Diabetic Eye Disease Publications
Fenofibrate, a specific agonist of peroxisome proliferator-activated receptor alpha (PPARα), displays robust therapeutic effects on diabetic retinopathy (DR) in type 2 diabetic patients. Our recent studies have shown that PPARα is down-regulated in the diabetic retina, which contributes to the pathogenesis of DR. However, the mechanism for diabetes-induced down-regulation of PPARα remains unknown. We investigated the role of microRNA-21 (miR-21) in regulating PPARα in DR. MiR-21 was over-expressed, while PPARα levels were decreased in the retina of db/db mice, a type 2 diabetic model. Such alterations were also observed in palmitate-treated retinal endothelial cells. MiR-21 targeted PPARα by inhibiting its mRNA translation. Knockout of miR-21 prevented the decrease of PPARα, alleviated microvascular damage, ameliorated inflammation and reduced cell apoptosis in the retina of db/db mice. Intravitreal injection of miR-21 inhibitor attenuated PPARα down-regulation and ameliorated retinal inflammation in db/db mice. Further, retinal miR-21 levels were increased, while PPARα levels were decreased in oxygen-induced retinopathy (OIR). Knockout of miR-21 prevented PPARα down-regulation and ameliorated retinal neovascularization and inflammation in OIR retinas. In conclusion, diabetes-induced over-expression of miR-21 in the retina is responsible, at least in part, for PPARα down-regulation in DR. Targeting miR-21 may represent a novel therapeutic strategy for DR.

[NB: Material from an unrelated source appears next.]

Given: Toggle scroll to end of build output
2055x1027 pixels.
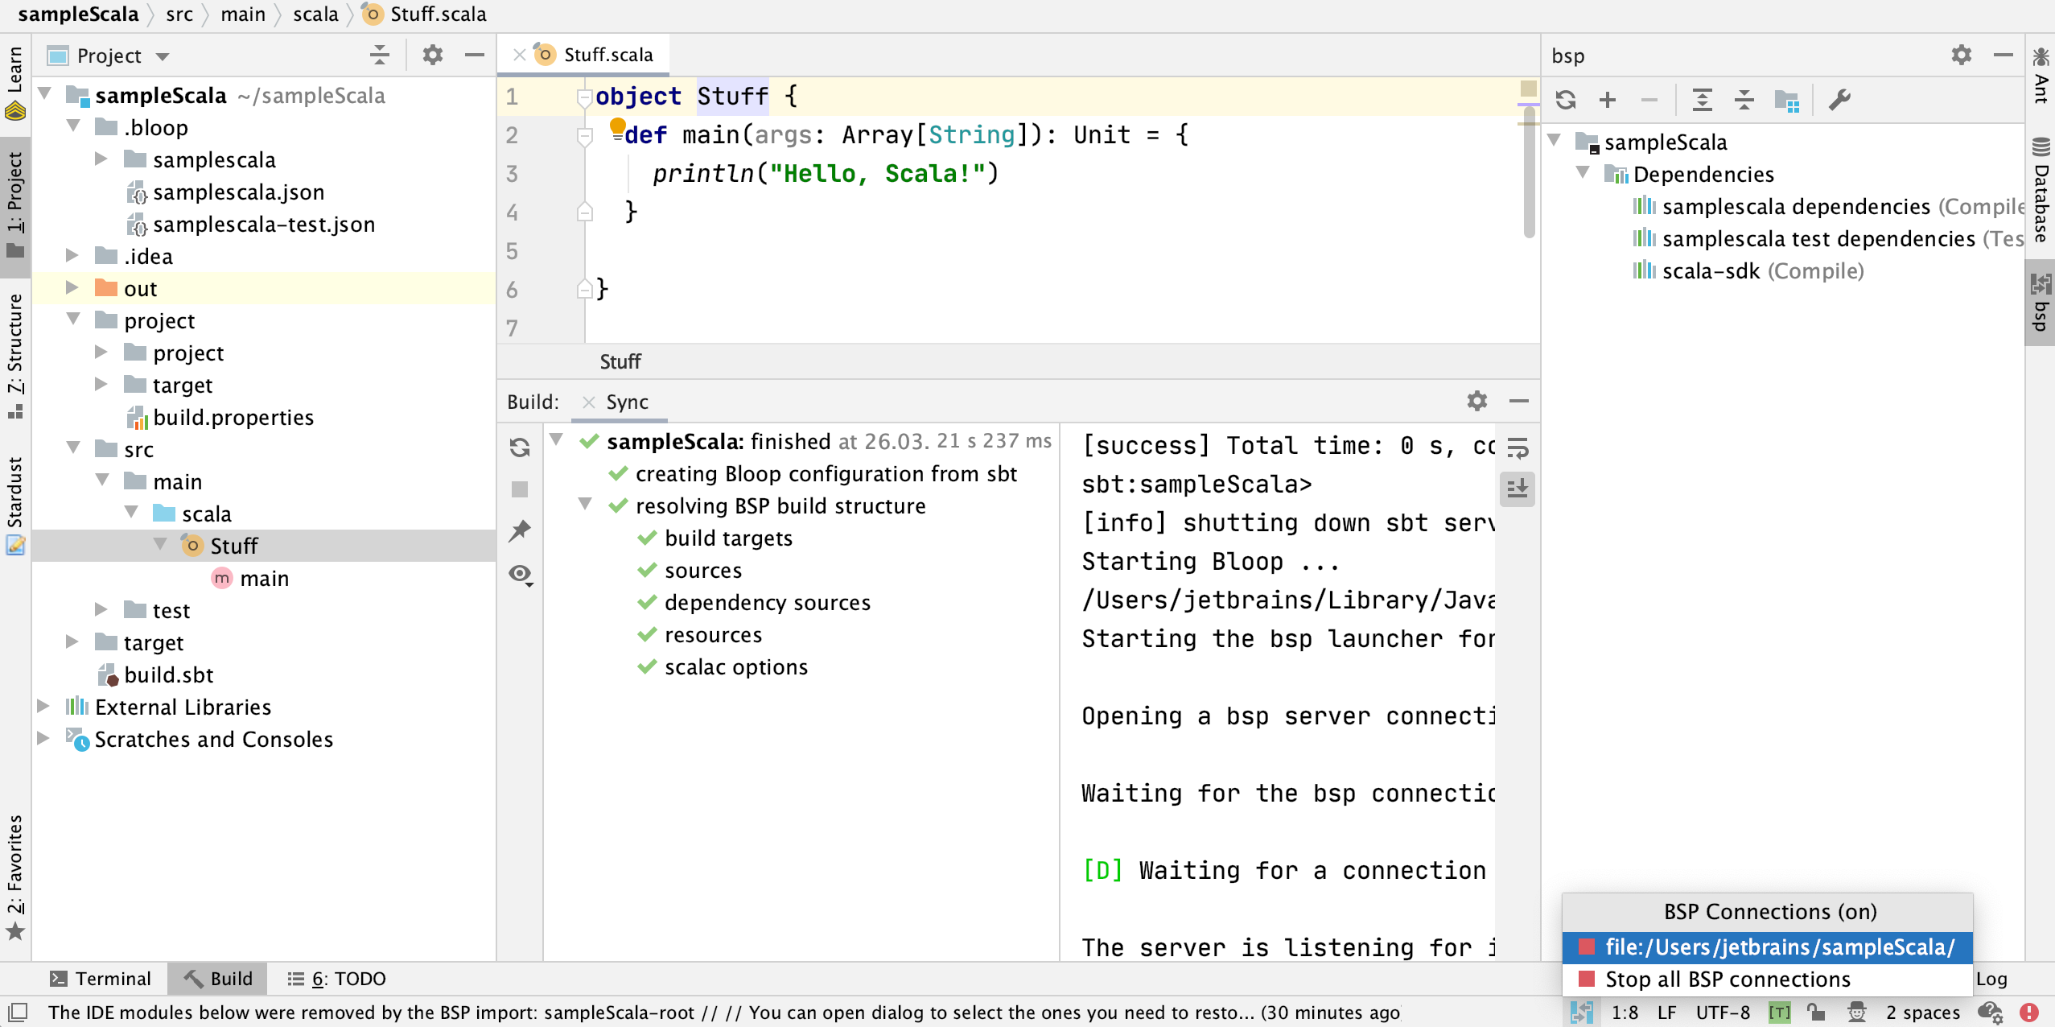Looking at the screenshot, I should click(x=1518, y=489).
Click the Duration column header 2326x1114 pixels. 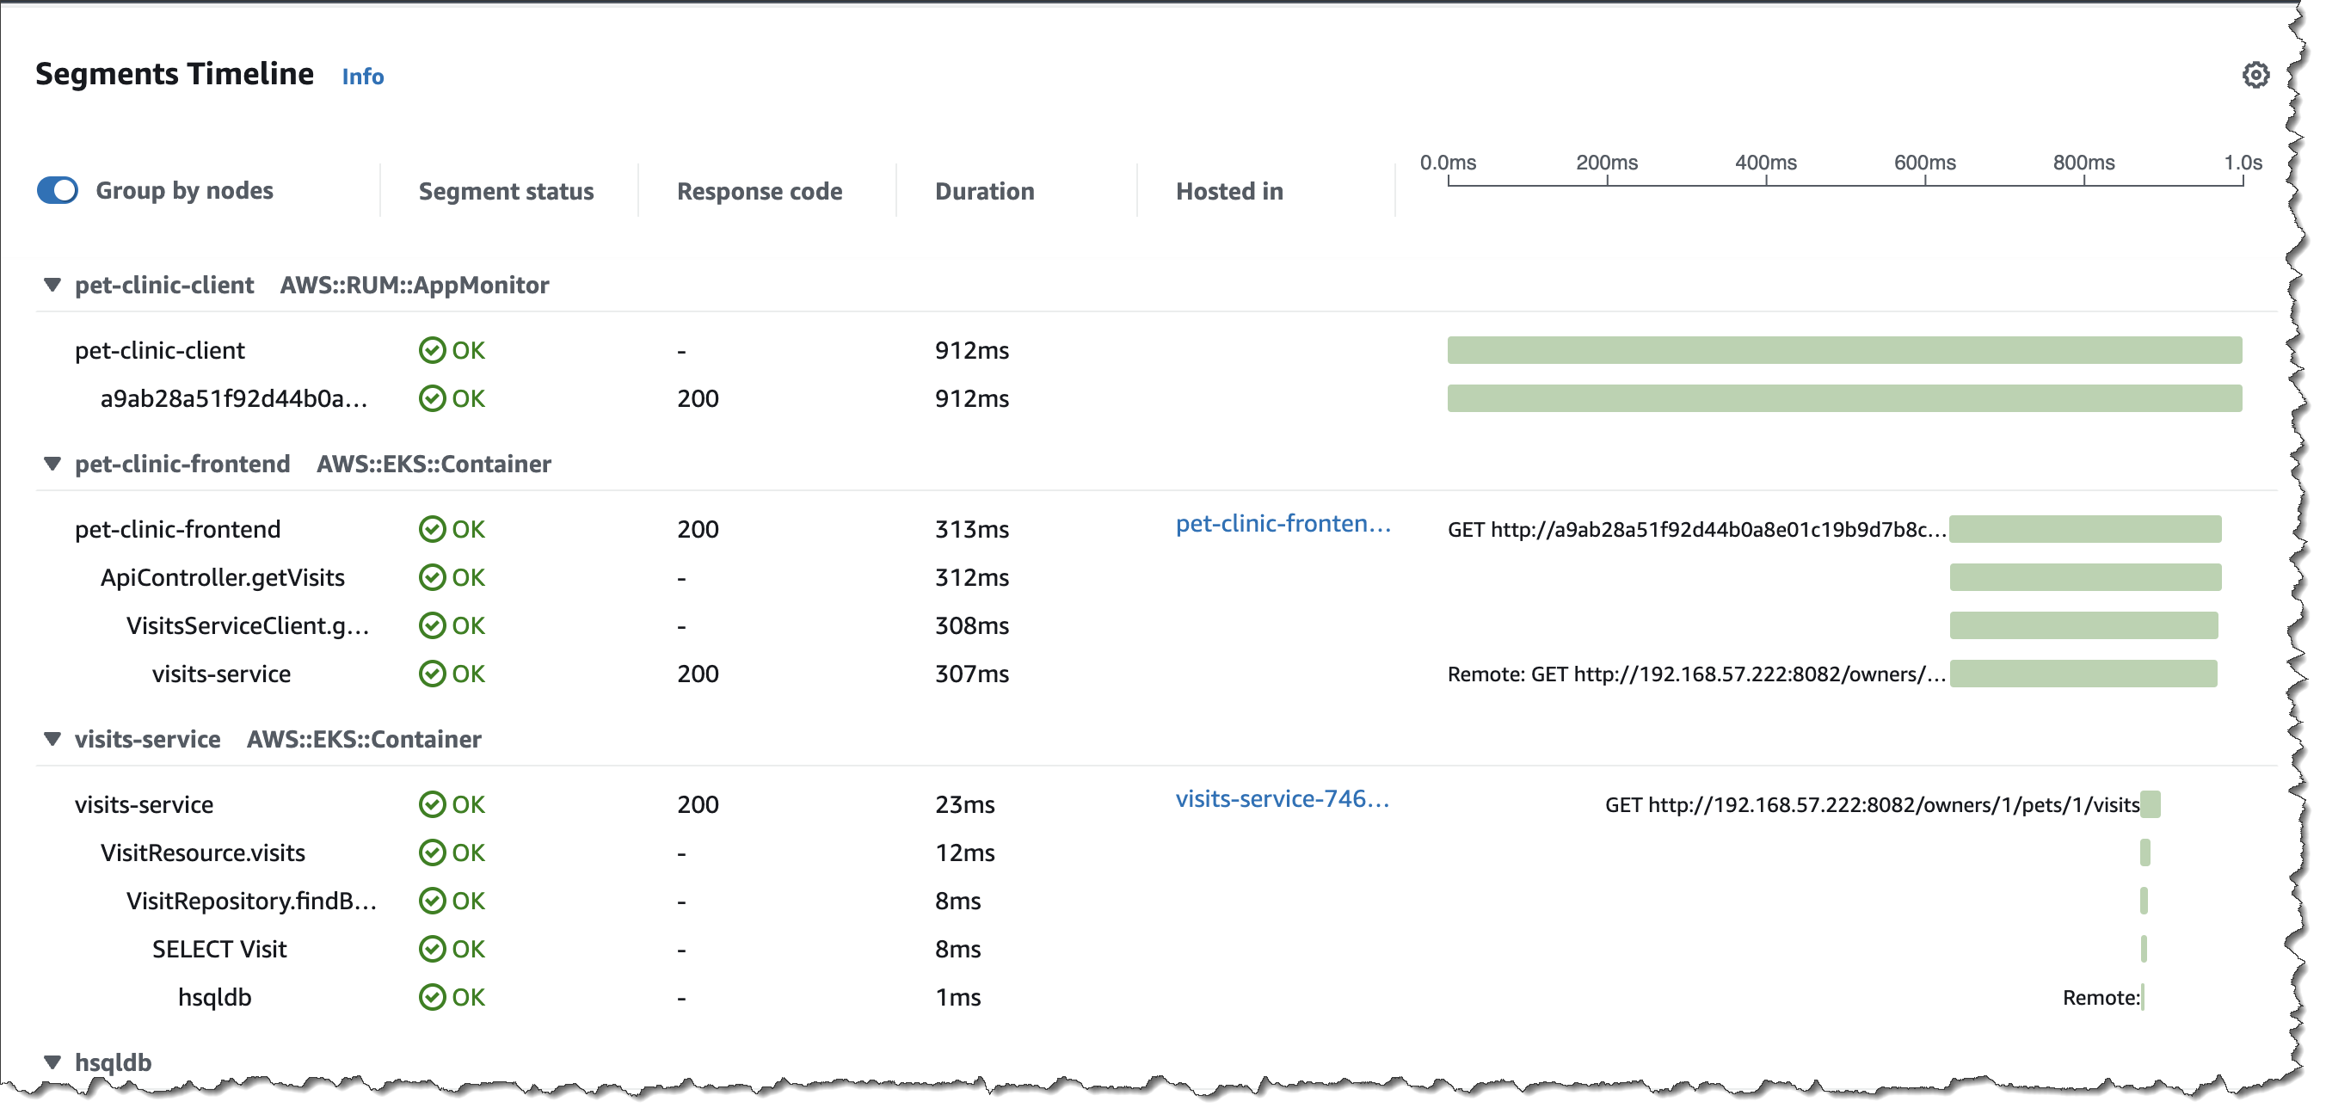tap(984, 191)
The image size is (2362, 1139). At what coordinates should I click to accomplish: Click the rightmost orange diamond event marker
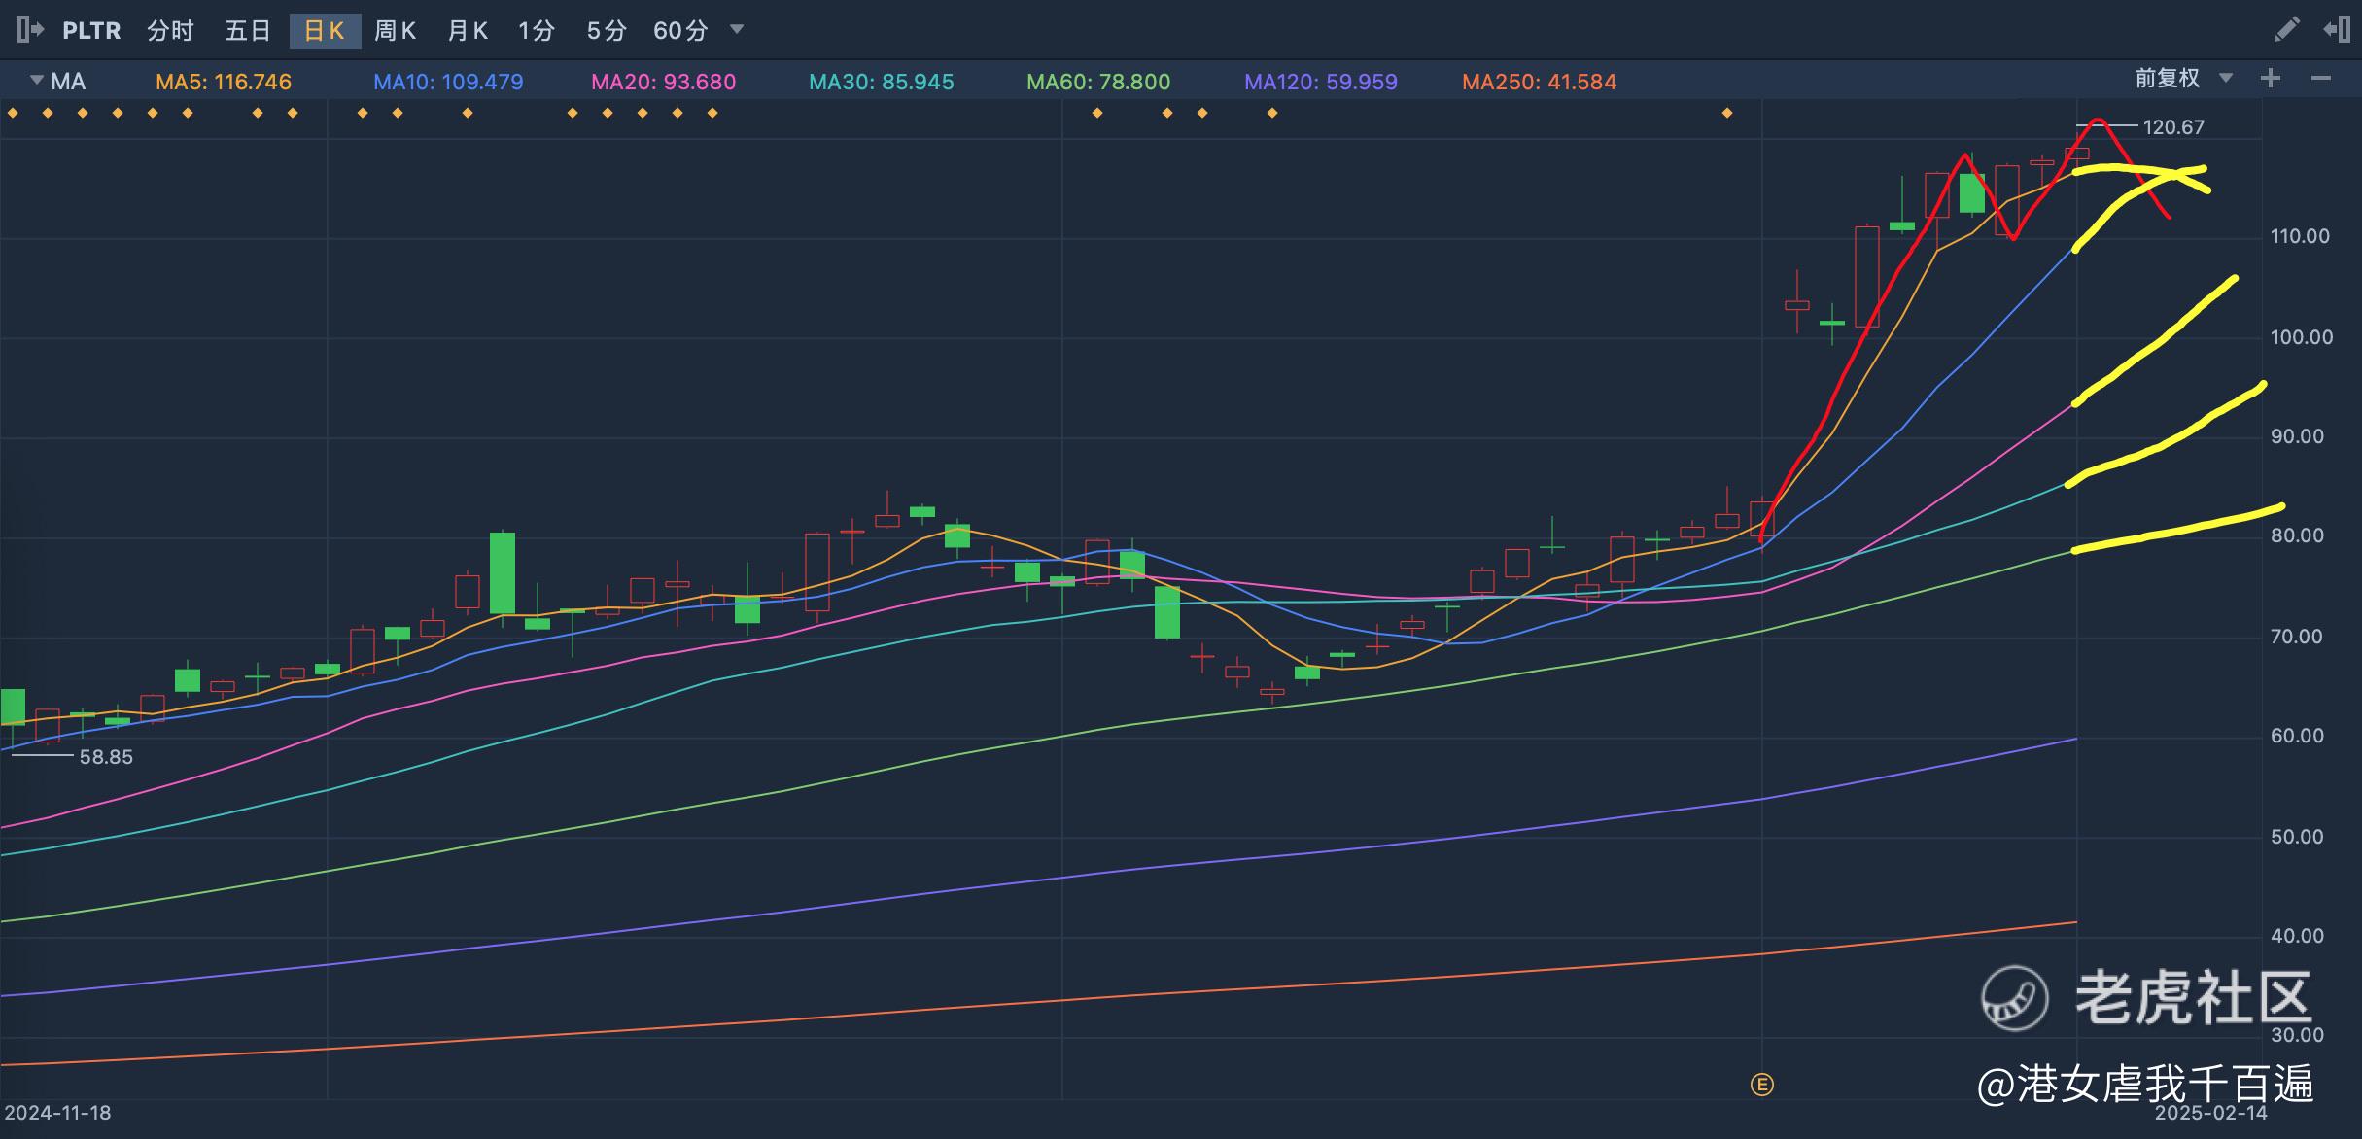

The roles of transforming growth factor (TGF)-β in extracellular matrix production and vascular remodeling, coupled with increased TGF-β expression and signaling in diabetes, suggest TGF-β as an important contributor to the microangiopathy of diabetic retinopathy and nephropathy. To investigate whether increased TGF-β signaling could be a therapeutic target for preventing retinopathy, we used a pharmacologic approach (SM16, a selective inhibitor of the type 1 TGF-β receptor activin receptor-like kinase 5, orally active) to inhibit the increased, but not the basal, Tgf-β signaling in retinal vessels of diabetic rats. At the level of vascular gene expression, 3.5 months' diabetes induced minimal changes. Diabetes + SM16 for 3 weeks caused widespread changes in gene expression poised to enhance vascular inflammation, thrombosis, leakage, and wall instability; these changes were not observed in control rats given SM16. The synergy of diabetes and SM16 in altering gene expression was not observed in the lung. At the level of vascular network morphology, 7 months' diabetes induced no detectable changes. Diabetes + SM16 for 3 weeks caused instead distorted morphology and decreased density. Thus, in diabetes, retinal vessels become dependent on a small increase in TGF-β signaling via activin receptor-like kinase 5 to maintain early integrity. The increased TGF-β signaling may protect against rapid retinopathy progression and should not be a target of inhibitory interventions.